First of all there may be a general design decision to use or not use exceptions. Some general criteria:

  • Exception handlers may incur a run time cost even if an exception is actually never thrown (cf. e.g. https://gcc.gnu.org/onlinedocs/gnat_ugn/Exception-Handling-Control.html). That may be unacceptable.
  • Issues of inter-operability with other languages may preclude the use of exceptions, or at least require that none leave the part programmed in Ada.
  • To a degree the decision is also a matter of taste. A programmer coming from a language without exceptions may feel more confident with a design which just relies on checking return values.
  • Some programs will benefit from exceptions more than others. If traditional error handling obscures the actual program structure it may be time for exceptions. If, on the other hand, potential errors are few, easily detected and can be handled locally, exceptions may obscure potential execution paths more than handling errors traditionally would.

Once the general decision to use exceptions has been made the problem arises when and when not it is appropriate to raise them in your code. I mentioned one general criteria in my comment. What comes to mind:

  • Exceptions should not be part of normal, expected program flow (they are called exceptions, not expectations ;-) ). This is partly because the control flow is harder to see and partly because of the potential run time cost.
  • Errors which can be handled locally don't need exceptions. (It can still be useful to raise one in order to have a uniform error handling though. I'll discuss that below when I get to your code snippet.)
  • On the other hand, exceptions are great if a function has no idea how to handle errors. This is particularly true for utility and library functions which can be called from a variety of contexts (GUI, console program, embedded, server ...). Exceptions allow the error to propagate up the call chain until somebody can handle it, without any error handling code in the intervening layers.
  • Some people say that a library should only expose custom exceptions, at least for any anticipated errors.
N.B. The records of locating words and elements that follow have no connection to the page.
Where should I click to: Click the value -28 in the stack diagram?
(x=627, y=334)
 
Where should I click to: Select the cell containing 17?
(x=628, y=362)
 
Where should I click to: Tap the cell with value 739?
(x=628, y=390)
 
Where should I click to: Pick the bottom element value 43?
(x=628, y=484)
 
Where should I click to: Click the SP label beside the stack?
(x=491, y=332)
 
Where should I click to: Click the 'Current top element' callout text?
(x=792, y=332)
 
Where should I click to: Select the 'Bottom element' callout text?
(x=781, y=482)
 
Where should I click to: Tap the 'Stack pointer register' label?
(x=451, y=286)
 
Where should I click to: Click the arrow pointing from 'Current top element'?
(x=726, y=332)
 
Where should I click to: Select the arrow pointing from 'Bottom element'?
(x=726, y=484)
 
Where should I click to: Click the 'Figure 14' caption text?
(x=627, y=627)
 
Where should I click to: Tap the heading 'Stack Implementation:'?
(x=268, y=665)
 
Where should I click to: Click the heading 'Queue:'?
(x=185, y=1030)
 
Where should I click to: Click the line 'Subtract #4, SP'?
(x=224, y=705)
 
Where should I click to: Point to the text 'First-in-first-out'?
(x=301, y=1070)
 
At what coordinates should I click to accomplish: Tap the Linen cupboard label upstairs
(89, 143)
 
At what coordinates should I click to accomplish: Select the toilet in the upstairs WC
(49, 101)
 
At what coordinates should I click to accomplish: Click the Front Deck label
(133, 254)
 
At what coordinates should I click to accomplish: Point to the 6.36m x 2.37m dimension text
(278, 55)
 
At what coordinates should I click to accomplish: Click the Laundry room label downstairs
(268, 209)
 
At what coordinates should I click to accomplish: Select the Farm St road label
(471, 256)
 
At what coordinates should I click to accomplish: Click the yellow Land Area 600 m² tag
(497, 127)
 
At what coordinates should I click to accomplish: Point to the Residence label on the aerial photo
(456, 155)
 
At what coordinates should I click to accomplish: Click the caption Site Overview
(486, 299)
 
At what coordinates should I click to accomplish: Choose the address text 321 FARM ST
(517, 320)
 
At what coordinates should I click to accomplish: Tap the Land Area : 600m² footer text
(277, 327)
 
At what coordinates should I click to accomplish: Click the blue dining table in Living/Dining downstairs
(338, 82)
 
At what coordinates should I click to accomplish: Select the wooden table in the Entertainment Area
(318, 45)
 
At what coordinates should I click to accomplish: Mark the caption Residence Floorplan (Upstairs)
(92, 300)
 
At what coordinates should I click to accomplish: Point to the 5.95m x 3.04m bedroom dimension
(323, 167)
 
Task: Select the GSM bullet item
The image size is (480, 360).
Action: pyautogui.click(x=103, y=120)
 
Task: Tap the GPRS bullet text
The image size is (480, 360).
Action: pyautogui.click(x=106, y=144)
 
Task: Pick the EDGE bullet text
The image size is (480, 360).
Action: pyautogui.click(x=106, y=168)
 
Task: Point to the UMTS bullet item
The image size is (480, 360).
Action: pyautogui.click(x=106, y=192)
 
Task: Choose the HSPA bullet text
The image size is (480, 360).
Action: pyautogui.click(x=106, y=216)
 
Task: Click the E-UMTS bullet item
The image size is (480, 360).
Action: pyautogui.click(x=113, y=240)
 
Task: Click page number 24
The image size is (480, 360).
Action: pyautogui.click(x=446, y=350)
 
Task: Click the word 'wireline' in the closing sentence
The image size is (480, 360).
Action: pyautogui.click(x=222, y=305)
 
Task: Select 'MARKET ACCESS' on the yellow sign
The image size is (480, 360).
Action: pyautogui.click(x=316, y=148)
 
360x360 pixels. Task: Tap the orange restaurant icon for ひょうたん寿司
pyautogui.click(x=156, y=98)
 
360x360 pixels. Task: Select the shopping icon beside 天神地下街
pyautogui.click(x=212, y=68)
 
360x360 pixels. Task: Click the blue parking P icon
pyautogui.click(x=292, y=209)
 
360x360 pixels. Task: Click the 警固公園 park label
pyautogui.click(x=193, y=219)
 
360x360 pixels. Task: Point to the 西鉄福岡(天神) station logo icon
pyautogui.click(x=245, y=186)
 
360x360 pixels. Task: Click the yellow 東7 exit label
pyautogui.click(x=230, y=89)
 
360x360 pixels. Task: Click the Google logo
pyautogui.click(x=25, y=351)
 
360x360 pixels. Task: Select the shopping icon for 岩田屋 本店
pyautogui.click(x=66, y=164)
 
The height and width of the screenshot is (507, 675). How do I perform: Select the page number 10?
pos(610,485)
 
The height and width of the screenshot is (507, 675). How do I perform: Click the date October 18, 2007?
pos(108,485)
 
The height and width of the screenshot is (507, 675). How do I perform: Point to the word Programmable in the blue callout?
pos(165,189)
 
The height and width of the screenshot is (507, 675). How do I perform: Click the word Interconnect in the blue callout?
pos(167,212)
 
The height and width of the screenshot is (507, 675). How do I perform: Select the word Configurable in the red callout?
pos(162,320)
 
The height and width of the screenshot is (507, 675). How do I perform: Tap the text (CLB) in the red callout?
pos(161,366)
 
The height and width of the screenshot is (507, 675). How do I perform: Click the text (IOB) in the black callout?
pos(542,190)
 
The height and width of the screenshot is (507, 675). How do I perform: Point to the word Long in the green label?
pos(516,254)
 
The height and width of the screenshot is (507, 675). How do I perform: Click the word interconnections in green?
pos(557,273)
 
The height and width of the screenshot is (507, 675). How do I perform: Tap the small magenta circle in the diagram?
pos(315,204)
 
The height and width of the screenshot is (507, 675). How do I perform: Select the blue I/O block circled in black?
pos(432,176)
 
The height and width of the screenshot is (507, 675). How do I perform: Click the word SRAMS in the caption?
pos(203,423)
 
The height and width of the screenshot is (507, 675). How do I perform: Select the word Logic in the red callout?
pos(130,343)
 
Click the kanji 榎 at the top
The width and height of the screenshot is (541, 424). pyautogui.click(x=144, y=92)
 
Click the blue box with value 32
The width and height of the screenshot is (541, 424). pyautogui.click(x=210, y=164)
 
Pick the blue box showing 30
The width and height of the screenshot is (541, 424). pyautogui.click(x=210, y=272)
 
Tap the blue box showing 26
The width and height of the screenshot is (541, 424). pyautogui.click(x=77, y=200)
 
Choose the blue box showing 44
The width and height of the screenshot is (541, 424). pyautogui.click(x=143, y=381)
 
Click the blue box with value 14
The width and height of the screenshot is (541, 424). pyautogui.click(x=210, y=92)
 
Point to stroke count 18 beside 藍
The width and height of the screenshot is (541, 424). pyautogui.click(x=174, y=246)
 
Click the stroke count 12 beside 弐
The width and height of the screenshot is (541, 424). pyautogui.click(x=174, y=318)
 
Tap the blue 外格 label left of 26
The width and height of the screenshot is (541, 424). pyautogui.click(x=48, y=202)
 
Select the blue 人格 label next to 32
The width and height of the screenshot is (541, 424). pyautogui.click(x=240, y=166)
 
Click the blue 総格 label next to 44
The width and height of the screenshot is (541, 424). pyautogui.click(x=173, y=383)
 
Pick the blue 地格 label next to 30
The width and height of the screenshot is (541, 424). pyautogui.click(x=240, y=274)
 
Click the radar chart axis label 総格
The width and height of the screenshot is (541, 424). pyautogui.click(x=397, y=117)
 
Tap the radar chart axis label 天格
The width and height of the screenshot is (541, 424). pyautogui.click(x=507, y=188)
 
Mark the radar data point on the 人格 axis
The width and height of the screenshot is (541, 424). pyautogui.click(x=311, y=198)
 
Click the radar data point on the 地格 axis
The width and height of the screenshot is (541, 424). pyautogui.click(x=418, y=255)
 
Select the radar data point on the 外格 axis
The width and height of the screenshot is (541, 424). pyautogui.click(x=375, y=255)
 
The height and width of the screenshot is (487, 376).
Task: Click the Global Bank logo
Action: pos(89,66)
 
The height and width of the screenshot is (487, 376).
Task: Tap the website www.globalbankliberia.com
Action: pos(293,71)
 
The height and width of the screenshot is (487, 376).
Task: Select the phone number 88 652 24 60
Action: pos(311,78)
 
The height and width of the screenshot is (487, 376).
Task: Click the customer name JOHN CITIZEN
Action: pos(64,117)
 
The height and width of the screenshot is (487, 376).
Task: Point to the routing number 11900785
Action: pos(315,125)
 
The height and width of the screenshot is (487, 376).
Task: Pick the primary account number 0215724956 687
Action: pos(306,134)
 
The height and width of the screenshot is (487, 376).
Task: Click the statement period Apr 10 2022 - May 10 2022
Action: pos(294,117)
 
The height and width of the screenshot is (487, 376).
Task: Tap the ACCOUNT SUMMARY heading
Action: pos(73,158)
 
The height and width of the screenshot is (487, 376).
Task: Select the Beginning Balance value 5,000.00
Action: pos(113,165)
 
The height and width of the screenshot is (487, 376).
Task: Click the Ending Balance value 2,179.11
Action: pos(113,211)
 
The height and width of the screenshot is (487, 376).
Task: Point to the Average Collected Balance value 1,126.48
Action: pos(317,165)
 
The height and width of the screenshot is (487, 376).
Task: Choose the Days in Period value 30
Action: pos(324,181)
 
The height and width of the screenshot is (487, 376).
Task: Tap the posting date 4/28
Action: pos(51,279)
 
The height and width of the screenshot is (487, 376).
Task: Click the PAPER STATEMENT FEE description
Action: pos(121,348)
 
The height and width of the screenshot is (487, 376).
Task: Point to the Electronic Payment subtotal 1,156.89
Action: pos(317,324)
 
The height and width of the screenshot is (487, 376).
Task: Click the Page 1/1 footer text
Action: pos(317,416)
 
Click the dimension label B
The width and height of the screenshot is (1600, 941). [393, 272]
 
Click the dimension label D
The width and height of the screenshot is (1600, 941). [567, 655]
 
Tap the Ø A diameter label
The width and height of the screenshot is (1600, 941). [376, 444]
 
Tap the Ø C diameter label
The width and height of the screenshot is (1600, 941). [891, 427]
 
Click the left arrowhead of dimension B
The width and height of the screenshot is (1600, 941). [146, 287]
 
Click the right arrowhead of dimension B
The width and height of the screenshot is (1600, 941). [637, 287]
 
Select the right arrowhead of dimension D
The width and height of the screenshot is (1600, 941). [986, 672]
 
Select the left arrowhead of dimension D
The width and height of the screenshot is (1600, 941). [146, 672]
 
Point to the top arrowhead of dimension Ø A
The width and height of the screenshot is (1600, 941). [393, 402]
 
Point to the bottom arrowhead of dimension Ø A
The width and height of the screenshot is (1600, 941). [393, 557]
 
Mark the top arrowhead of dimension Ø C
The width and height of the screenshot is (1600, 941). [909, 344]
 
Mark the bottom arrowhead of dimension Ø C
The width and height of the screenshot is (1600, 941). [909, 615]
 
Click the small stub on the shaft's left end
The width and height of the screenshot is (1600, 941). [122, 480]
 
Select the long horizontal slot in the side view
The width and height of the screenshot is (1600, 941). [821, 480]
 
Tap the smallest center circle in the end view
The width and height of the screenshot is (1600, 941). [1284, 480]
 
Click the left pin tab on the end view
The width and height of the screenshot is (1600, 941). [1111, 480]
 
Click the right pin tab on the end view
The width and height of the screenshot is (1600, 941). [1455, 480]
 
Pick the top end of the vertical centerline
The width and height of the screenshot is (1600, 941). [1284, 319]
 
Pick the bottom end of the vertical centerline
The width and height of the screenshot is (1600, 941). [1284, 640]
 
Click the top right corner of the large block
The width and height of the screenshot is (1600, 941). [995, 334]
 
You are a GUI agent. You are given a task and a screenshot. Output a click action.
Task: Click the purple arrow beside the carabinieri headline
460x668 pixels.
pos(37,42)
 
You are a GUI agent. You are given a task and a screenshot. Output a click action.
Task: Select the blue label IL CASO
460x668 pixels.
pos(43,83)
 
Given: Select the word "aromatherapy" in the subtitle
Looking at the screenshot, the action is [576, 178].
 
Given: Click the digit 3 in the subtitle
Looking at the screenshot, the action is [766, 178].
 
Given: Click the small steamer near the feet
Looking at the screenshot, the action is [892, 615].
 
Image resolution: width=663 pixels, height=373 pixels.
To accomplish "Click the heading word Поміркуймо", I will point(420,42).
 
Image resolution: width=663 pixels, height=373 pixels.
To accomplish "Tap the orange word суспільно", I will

E.g. when an I/O exception occurs, wrap it in a custom exception and explicitly raise that custom exception instead.

Now to your specific code question:

Is there any advantage or good practice if I raise an exception in the above function and handle it when the passed string length bound exceeds the tolerable limits? Or a simple If-else handler logic should do the business?

I don't particularly like that (although I don't find it terrible) because my general argument above ("if you can handle it locally, don't raise") would indicate that a simple if/else is clearer.1 For example, if the function is long the exception handler will be far away from the error location, so one may wonder where exactly the exception could occur (and finding one raise location is no guarantee that one has found them all, so the reviewer must scrutinize the whole function!).

It depends a bit on the specific circumstances though. Raising an exception may be elegant if an error can happen in several places. For example, if several strings can be too short it may be nice to have a centralized error handling through the exception handler, instead of scattering if/then/elses (nested??) across the function body. The situation is so common that a legitimate case can be made for using goto constructs in languages without exceptions. An exception is then clearly superior.


1But in all reality, how do you handle that error there? Do you have a guaranteed logging facility? What do you return? Does the caller know the result can be invalid? Maybe you should throw and not catch.

Upvotes: 3

user663031
user663031

Reputation:

Exceptions should stay true to their name, which is to represent exceptional situations.

Upvotes: 1

Jacob Sparre Andersen
Jacob Sparre Andersen

Reputation: 6611

You raise an exception explicitly to control which exception is reported to the user of a subprogram. - Or in some cases just to control the message associated with the raised exception.

In very special cases you may also raise an exception as a program flow control.